Background: Parkinson's disease (PD) is a neurodegenerative disorder with a worldwide health impact, characterised by well-established roles of reactive oxygen species, mitochondrial dysfunction, and apoptotic biomarkers. Although various treatments are available for PD patients, they often come with adverse effects, and pharmacological efficacy decreases over time. Sulphated polysaccharides are a class of diverse anionic biopolymers reported to have several pharmacological activities. The present study aimed to assess the in vitro neuroprotective potential of the iota-carrageenan isolated from the red alga Solieria filiformis (CSf).

Methods: After purification process by precipitation method with cetylpyridinium chloride (CPC), CSf was characterised by yield, free-sulphate content, and gel permeation chromatography analysis. The antioxidant potential was determined by 1,1-diphenyl-2-picrylhydrazyl (DPPH) radical scavenging activity, Hydrogen peroxide (H₂O₂) radical scavenging activity, Reducing power method, and Oxygen radical absorbent capacity (ORAC). Cytotoxicity was evaluated using Human neuroblastoma (SH-SY5Y) and Balb/c (3T3) mouse fibroblasts cells. The neuroprotection potential was analysed by 6-hydroxydopamine (6-OHDA)-induced neurotoxicity model on Human neuroblastoma (SH-SY5Y) cells.

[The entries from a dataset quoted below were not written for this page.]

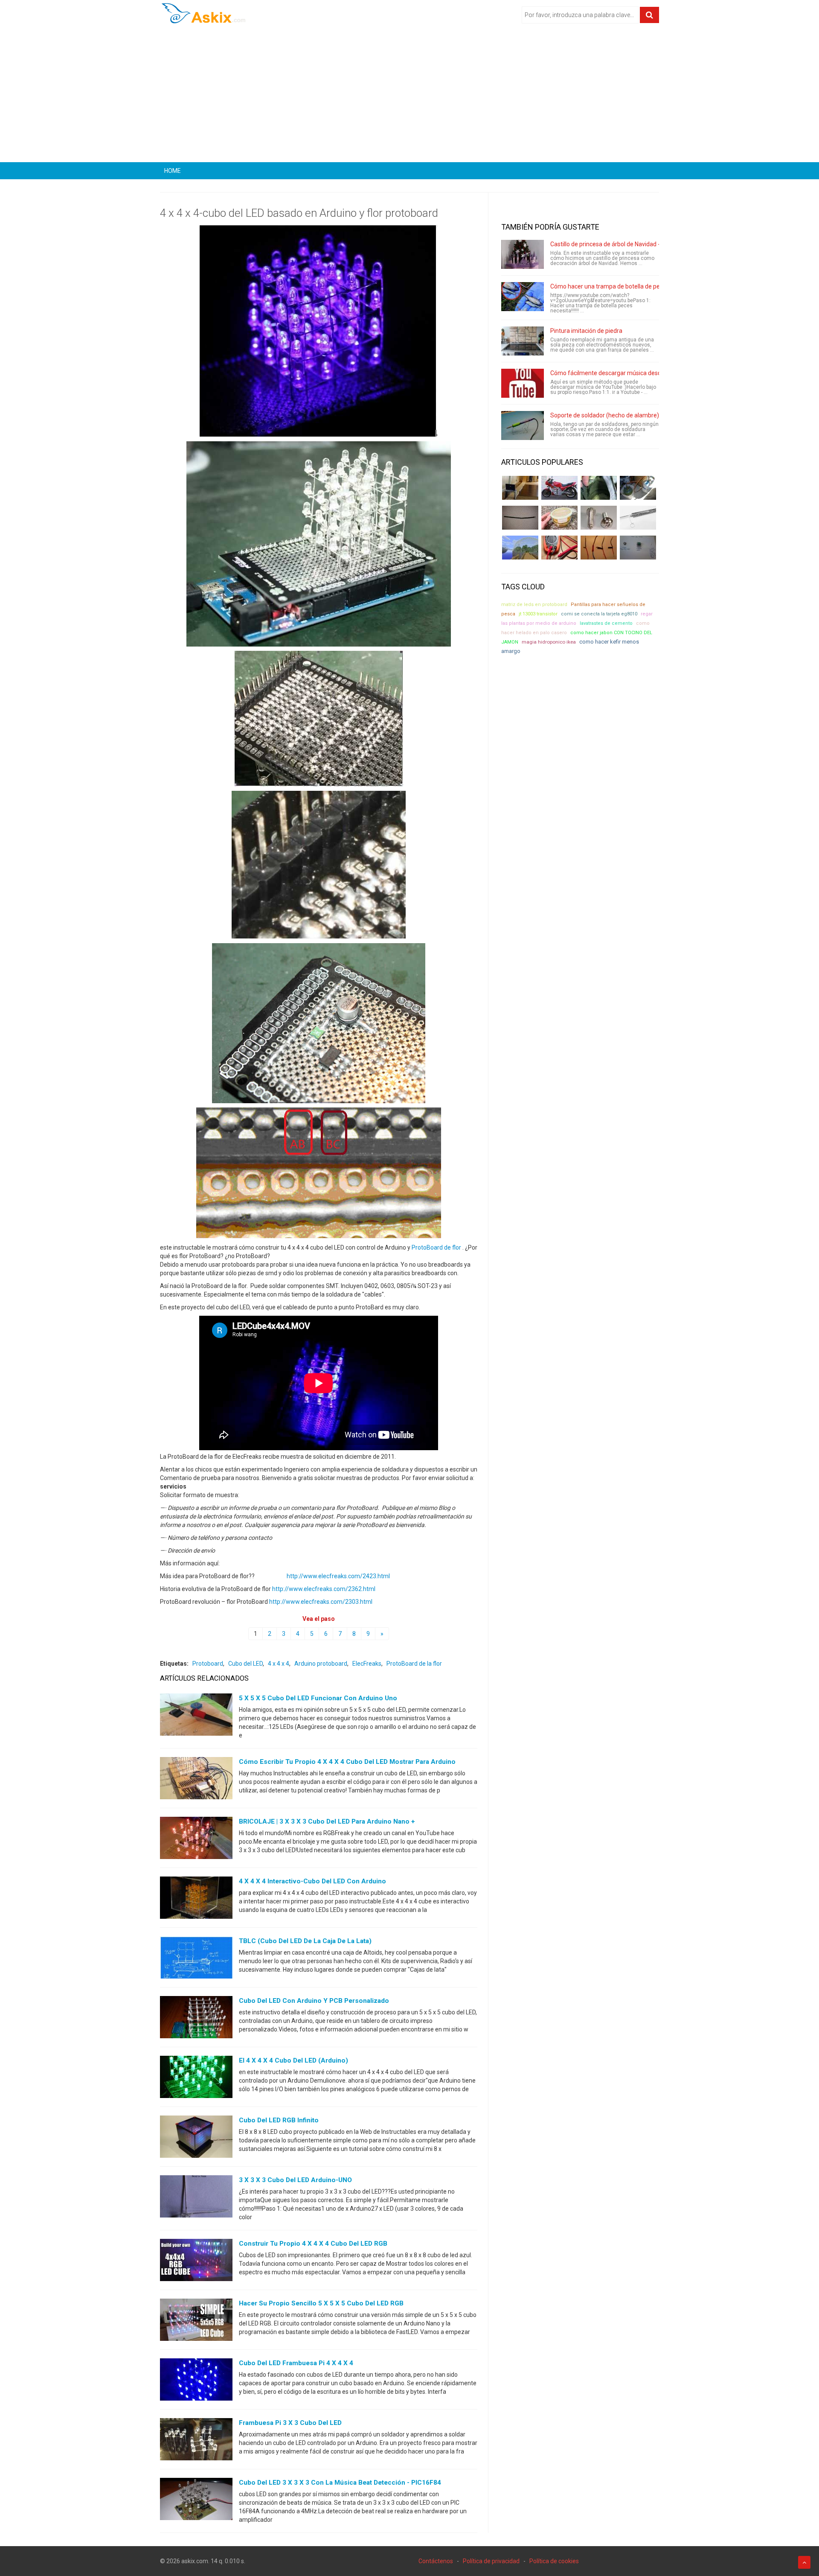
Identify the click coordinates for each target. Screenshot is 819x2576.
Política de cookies (554, 2561)
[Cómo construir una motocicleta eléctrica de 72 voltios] (559, 488)
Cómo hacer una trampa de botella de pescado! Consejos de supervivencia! (650, 286)
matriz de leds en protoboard (534, 604)
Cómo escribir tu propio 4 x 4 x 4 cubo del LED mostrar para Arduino (347, 1762)
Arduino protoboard (320, 1663)
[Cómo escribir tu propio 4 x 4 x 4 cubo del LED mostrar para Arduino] (196, 1780)
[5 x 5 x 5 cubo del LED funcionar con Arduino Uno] (196, 1716)
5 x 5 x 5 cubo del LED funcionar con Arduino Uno (318, 1698)
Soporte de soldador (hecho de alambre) (604, 415)
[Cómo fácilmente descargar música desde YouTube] (522, 383)
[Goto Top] (804, 2562)
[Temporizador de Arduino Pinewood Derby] (520, 488)
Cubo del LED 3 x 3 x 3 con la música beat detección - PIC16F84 (340, 2482)
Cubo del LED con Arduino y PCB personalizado (314, 2001)
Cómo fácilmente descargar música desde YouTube (620, 373)
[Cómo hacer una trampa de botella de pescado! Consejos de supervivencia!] (522, 296)
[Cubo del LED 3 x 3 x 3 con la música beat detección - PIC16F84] (196, 2500)
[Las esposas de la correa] (520, 517)
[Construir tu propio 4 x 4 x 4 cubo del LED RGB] (196, 2261)
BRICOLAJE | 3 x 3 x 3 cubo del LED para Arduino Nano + (327, 1821)
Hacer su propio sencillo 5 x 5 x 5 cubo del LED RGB (321, 2303)
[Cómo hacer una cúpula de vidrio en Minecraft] (520, 547)
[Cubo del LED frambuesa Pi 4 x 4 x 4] (196, 2381)
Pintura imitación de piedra (586, 330)
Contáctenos (435, 2561)
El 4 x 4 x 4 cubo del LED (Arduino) (293, 2060)
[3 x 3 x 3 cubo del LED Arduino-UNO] (196, 2198)
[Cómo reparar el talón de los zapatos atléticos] (599, 488)
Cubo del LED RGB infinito (279, 2120)
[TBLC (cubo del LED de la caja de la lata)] (196, 1959)
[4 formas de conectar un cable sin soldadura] (599, 547)
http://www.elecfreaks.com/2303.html (320, 1601)
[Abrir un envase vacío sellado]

Results: As expected, CSf  revealed about 28% of free-sulphate content and an estimated molar mass of 425 kDa. Despite the low antioxidant capacity exhibited by CSf, it showed to be able to scavenge H₂O_2. CSf protected SH-SY5Y cells against 6-OHDA by modulating mitochondrial membrane potential, H₂O₂ generation, and Caspase-3 activity. In addition, no cytotoxic effects were recorded on SH-SY5Y and 3T3 cells, in presence of  CSf.

Conclusion:  The neuropharmacological effects and safety of CSf suggest its potential for the development of novel therapeutic strategies against PD.    

Keywords: 6-OHDA, 3T3, Biopolymer, Caspase-3, H2O2, SH-SY5Y, Solieria filiformis, Sulphated polysaccharide.